Entries supplied -
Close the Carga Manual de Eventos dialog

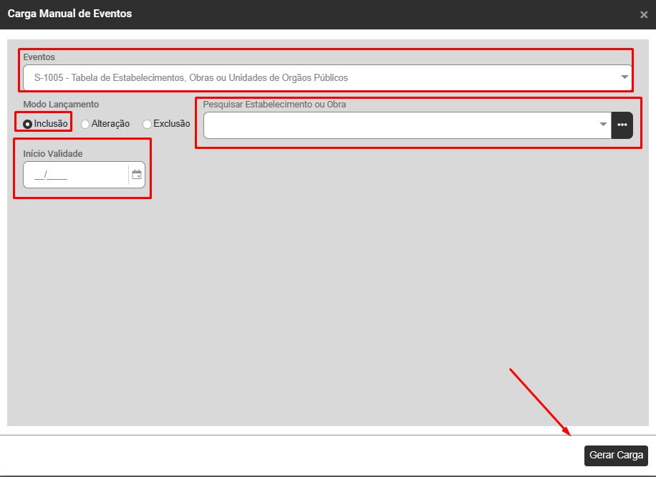click(x=643, y=14)
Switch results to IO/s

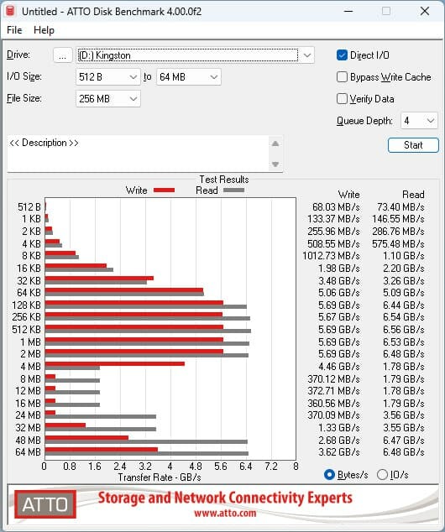[382, 474]
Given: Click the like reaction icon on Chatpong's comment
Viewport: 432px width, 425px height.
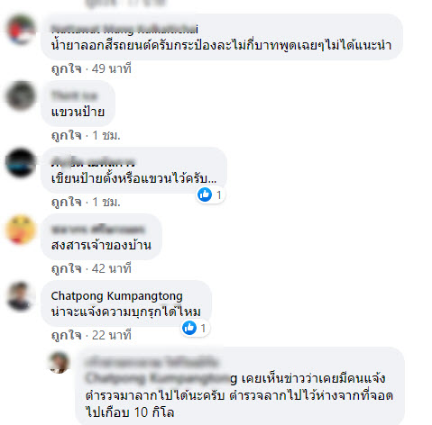Looking at the screenshot, I should [x=189, y=328].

What is expected -
Return every line of the records above verbatim, omitting the pictures.

Task result -
Close the Carga Manual de Eventos dialog

click(x=643, y=14)
Switch results to IO/s

[382, 474]
Given: Click the like reaction icon on Chatpong's comment
Viewport: 432px width, 425px height.
Looking at the screenshot, I should [x=189, y=328].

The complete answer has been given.